◆ DATA PROVIDED
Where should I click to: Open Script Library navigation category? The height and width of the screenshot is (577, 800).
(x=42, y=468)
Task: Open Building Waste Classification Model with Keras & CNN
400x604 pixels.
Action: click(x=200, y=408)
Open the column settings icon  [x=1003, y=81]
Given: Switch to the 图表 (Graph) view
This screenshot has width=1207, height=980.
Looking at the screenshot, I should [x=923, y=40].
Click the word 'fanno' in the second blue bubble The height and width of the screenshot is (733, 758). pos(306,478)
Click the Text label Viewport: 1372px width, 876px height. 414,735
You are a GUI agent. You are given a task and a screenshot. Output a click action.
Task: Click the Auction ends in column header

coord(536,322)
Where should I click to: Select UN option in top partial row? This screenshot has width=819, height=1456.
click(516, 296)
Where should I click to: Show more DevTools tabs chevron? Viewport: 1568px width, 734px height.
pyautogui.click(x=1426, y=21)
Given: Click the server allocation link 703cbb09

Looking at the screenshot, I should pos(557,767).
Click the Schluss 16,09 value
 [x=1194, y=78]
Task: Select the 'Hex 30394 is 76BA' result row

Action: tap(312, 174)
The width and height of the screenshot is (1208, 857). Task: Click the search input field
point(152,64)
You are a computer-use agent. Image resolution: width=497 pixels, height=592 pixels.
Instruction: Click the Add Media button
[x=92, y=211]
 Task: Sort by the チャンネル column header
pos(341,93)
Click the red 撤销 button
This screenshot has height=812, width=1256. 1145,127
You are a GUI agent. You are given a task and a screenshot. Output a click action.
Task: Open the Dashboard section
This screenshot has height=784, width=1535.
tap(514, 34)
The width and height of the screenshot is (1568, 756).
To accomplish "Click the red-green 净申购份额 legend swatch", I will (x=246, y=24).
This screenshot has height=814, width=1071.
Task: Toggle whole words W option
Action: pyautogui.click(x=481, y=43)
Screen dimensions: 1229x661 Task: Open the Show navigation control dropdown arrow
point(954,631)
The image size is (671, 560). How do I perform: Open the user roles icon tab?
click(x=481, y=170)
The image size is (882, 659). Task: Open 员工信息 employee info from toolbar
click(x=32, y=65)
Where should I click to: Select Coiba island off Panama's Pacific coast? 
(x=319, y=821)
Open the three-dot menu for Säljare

◆ ACTION ITEM
An exact copy of the lines above between the line holding "Task: Sort by the チャンネル column header" and the line holding "The width and height of the screenshot is (1568, 756).", inclusive, is the whole answer.

◆ OUTPUT OF THE EXERCISE
 Task: Sort by the チャンネル column header
pos(341,93)
Click the red 撤销 button
This screenshot has height=812, width=1256. 1145,127
You are a GUI agent. You are given a task and a screenshot. Output a click action.
Task: Open the Dashboard section
This screenshot has height=784, width=1535.
tap(514, 34)
The width and height of the screenshot is (1568, 756).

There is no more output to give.